Exercise inputs section start

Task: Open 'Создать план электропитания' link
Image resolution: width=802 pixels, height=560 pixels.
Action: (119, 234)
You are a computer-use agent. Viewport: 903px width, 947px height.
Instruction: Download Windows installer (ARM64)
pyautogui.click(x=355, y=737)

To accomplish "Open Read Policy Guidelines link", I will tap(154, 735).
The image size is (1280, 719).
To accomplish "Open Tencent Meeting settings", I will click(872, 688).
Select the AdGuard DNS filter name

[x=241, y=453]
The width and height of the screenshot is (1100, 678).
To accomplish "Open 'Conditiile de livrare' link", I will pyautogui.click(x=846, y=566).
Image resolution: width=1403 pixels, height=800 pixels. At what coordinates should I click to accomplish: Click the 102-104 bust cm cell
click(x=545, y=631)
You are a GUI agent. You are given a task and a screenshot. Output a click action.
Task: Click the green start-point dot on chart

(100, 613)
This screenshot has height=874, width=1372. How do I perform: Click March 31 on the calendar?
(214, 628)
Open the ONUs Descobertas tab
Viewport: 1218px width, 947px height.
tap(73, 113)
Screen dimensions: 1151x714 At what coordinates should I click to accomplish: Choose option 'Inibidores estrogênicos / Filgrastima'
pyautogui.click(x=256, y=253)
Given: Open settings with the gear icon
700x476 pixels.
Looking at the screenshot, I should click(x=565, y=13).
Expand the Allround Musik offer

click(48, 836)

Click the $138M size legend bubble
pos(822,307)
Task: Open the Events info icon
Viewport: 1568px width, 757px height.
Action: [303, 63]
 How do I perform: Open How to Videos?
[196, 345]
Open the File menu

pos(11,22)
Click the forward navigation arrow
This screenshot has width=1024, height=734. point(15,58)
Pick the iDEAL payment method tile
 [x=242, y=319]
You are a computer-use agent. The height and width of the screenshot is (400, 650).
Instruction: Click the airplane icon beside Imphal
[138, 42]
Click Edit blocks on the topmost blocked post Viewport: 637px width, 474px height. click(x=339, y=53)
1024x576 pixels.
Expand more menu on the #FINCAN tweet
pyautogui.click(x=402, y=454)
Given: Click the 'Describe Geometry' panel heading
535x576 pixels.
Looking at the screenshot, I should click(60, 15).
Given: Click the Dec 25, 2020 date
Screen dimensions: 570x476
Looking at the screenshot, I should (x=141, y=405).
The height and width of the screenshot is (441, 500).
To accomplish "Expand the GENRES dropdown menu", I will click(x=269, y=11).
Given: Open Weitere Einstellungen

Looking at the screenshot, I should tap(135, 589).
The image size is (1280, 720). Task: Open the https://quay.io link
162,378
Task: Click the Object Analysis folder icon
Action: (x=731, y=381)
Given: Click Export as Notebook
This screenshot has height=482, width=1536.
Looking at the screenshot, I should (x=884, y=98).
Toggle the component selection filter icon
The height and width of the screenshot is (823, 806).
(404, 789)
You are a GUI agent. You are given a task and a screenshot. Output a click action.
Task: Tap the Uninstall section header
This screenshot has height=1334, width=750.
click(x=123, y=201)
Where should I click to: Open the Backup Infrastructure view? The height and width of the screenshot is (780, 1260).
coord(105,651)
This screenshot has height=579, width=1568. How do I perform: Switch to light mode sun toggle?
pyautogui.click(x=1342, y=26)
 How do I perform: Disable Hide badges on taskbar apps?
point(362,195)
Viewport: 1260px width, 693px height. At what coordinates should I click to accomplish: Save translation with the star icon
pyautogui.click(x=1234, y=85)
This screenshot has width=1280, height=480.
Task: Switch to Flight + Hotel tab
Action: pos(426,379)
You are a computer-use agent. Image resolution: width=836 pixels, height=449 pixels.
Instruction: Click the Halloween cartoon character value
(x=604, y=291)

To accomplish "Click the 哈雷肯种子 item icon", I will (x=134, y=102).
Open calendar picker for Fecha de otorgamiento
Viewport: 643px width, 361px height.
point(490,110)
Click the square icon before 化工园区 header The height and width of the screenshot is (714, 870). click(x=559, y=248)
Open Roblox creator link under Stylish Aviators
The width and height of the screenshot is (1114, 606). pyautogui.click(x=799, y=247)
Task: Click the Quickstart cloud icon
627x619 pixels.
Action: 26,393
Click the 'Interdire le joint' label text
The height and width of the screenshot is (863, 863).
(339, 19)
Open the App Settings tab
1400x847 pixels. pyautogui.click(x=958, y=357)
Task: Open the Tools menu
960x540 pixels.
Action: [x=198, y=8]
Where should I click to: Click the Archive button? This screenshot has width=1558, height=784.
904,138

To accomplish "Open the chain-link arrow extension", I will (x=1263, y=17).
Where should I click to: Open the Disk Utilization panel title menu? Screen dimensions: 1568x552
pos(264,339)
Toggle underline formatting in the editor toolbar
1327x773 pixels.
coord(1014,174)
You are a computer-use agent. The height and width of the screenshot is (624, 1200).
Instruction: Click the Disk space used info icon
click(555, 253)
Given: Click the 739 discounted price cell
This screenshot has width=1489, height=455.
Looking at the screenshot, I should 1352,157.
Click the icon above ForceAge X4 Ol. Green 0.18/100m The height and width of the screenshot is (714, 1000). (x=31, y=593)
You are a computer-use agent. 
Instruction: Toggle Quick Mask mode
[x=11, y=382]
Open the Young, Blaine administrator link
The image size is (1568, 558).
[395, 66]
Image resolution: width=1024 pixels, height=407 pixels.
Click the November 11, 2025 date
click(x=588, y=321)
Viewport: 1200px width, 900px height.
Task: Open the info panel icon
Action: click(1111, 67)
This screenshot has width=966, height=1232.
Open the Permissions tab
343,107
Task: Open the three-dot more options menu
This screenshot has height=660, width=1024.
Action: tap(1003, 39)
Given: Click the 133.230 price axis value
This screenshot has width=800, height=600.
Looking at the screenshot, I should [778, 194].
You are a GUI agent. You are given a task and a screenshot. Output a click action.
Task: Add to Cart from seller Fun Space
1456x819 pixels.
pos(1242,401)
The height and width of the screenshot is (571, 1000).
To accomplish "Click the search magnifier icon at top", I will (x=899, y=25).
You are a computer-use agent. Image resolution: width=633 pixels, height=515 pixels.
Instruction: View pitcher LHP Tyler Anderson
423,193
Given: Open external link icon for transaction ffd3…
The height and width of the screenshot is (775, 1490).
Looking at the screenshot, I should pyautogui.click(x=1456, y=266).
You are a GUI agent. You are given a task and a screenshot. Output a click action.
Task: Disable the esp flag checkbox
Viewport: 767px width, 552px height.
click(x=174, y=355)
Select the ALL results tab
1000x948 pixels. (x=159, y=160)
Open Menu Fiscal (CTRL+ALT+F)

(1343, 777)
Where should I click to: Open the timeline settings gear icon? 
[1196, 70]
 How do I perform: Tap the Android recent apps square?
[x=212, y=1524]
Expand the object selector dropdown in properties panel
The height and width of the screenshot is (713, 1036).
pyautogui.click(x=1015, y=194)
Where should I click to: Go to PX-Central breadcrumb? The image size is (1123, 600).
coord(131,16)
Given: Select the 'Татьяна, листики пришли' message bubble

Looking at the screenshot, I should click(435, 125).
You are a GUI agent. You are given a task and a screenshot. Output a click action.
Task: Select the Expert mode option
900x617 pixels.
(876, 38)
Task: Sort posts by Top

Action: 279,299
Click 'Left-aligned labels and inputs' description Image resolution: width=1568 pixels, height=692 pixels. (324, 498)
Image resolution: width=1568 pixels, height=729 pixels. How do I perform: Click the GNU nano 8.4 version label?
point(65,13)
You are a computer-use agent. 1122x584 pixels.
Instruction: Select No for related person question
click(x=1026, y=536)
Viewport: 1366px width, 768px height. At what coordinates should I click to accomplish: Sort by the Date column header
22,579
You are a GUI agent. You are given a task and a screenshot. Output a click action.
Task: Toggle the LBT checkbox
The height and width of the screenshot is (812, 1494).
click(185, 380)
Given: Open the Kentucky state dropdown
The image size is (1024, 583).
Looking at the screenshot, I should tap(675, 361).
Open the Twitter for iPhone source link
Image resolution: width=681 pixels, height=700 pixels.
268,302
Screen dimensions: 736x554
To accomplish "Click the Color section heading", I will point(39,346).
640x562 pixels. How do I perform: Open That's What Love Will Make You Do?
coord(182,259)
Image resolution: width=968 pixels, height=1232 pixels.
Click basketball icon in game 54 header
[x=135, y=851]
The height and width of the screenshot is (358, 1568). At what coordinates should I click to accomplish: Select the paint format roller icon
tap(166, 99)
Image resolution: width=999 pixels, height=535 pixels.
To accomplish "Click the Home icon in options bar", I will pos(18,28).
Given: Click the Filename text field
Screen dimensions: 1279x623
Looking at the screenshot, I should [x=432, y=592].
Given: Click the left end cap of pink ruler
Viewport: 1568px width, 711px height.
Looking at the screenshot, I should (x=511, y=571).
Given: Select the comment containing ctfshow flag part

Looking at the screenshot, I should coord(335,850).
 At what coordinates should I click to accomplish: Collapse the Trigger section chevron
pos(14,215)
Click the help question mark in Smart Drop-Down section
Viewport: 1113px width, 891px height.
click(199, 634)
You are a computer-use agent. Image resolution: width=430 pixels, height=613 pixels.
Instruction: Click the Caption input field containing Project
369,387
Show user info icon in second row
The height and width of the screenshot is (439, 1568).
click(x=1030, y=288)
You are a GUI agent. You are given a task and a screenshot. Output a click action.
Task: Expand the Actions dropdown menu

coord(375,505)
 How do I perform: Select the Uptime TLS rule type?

Exercise inputs section end

# What the task asks:
Starting at the line that contains "Task: Expand the Actions dropdown menu", copy each line through the last one in the records, exactly, and output nothing else.

# Written answer:
Task: Expand the Actions dropdown menu

coord(375,505)
 How do I perform: Select the Uptime TLS rule type?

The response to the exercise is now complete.